In the golden era, everyone under the one roof would be aged between 18-25, all happily mixed together in dorms and hanging out in common areas, before hitting the bars and nightclubs, after getting exceptionally drunk on vodka beforehand.
Now, if you are a solo traveller, you will then end up in a hostel where people are basically living, rather than holidaying, which is a vibe shift to say the least.
Nightlife & Alcohol
Even if you do find some willing pals to carouse with, it’s no secret that nightlife is on the decline pretty much everywhere. This is most likely due to a mixture of inflation and people being on their phones all the time, neither a phenomenon which encourages people to go out. When people do go out, the magnetic allure of the glowing screen does just enough to break up the social flow of many interactions, and my instinct is that people are less likely to talk to strangers or strike up serendipitous conversations.
People also generally just drink less, which compounds the decline of the appeal of loud and dark places. When I was young, we all drank too much. If I was an economy, my GDP probably would have shrunk 30% due to hangovers.
The youth are right about that: hangovers are a terrible and expensive and crippling waste of time.
But I also have to be honest and say that alcohol was, and probably still is, the best social lubricant known to man, and is responsible for just about any romantic liaison I ever had, up to my mid-to-late twenties.
I think the move away from alcohol is the right one, but as a mechanism which makes socialising much easier, it is pretty much impossible to replace, especially given that, indirectly, it competes against screentime.
Overtourism
Now, looking for attractions, the young solo travellers all gravitate towards the same restaurants or cafes or ‘hidden gems’ which the biggest TikTok influencers are currently pushing. Moreover, the traditional ‘must-see’ sites at pretty much every major tourism location have become ridiculously overcrowded, which has sucked the joy out of travel.
Have you tried to go to the Colosseum, Angkor Wat, the Louvre recently? Anything which is in any way notable is just way over-touristed.

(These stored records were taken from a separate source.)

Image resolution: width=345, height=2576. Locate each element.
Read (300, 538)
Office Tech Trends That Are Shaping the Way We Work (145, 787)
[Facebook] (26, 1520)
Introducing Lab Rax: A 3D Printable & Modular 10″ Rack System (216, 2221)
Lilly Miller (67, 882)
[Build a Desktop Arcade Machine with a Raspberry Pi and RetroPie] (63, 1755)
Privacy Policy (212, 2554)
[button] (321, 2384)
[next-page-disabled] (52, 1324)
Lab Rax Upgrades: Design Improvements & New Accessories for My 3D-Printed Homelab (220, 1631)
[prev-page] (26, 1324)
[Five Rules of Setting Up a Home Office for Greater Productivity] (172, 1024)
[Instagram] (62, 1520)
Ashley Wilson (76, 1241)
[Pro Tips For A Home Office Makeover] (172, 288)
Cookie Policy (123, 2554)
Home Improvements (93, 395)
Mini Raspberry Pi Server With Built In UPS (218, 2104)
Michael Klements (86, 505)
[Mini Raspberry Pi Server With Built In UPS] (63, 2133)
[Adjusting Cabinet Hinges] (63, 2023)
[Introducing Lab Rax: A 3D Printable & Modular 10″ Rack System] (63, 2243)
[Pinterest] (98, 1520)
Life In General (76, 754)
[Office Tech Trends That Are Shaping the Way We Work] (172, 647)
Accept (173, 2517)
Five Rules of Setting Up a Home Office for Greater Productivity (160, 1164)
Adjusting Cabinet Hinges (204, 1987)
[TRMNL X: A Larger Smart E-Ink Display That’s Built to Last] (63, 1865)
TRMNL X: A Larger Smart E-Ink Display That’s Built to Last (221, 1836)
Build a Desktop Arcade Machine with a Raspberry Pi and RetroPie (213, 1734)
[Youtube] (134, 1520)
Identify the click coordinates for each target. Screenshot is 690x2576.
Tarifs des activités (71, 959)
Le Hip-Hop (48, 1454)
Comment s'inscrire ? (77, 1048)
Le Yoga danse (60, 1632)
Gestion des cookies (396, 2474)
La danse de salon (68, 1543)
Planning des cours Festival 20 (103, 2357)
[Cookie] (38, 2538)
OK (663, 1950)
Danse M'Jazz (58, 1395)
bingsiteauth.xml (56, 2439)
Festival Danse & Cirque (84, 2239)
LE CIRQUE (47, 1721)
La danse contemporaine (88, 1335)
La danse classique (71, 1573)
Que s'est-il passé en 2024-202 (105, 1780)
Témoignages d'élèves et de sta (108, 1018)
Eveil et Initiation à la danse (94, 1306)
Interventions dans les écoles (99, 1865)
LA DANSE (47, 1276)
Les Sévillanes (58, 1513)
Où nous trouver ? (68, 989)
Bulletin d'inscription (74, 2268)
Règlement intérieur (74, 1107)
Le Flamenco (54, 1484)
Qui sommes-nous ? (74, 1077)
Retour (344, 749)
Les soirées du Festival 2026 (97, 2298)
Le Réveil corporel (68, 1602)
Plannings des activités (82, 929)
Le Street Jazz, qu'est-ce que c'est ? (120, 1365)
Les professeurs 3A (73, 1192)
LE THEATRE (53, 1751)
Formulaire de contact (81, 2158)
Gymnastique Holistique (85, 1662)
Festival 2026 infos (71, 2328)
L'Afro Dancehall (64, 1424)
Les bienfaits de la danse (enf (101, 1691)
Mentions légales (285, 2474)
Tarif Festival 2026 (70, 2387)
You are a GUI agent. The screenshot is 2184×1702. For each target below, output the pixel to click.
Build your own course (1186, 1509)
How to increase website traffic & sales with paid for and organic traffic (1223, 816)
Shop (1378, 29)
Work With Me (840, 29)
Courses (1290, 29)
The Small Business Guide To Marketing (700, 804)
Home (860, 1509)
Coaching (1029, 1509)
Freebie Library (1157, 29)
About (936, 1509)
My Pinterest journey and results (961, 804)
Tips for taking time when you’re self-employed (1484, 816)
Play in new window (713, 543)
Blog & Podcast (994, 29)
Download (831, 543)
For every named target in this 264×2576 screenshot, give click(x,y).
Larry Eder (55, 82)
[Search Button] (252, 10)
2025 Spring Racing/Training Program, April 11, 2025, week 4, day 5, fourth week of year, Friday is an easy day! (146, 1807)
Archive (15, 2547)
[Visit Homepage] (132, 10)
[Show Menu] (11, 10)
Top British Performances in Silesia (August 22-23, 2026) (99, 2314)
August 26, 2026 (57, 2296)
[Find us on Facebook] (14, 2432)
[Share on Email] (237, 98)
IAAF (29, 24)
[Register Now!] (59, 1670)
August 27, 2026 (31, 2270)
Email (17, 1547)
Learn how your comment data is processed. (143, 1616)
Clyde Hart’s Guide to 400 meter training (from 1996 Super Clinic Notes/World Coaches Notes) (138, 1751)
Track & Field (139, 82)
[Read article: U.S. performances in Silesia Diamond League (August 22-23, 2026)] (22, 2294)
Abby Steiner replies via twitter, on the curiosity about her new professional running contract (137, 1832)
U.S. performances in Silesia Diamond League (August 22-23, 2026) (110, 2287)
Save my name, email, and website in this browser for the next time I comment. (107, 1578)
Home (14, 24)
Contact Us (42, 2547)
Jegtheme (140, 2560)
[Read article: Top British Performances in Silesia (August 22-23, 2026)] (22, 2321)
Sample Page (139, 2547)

As somebody who hates waiting for just about anything, spending half my holiday queueing or stressing about booking, is not enjoyable.
Part of the fun is feeling like you are doing something nobody else is doing, and the requirement to pre-book hotels and hostels and experiences far in advance, is a dementor which sucks the soul from the trip, and which deprives the traveller of the secret ingredient which adds the magic to the solo travel experience: spontaneity.
When I went inter-railing around Europe, my friends and I had no idea what we were doing. We didn’t have a single recommendation for anything. And it was great. We met lots of people and partied too much and I got drunkenly robbed in an episode of which I have no recollection. But it always felt like we would discover something, that we were off the beaten track, rather than implicitly guided by social media recommendations and expectations, as we were free from the yoke of having to Instagram our trip.
I’m glad. I can’t imagine the state of us on our trip. If I saw a photo now, I would probably cry with laughter. We didn’t take a single photo in 3 weeks of inter-railing which, admittedly, was stupid, but also illustrative of where our heads were at.
It’s the economy, stupid
To me, it feels like the final nail in the coffin, especially for those who would want to take a gap year, is the jobs market.
Unemployment is actually not high at all anywhere, but there is a general sense that many people are stuck in a job which they don’t like, because they are afraid that if they leave they won’t get another one. Plus, the competition for entry-level graduate employees, who traditionally occupy the lower rungs of the ladder, seems to have increased, which makes the youth disinclined to go on a gap year abroad, finding themselves.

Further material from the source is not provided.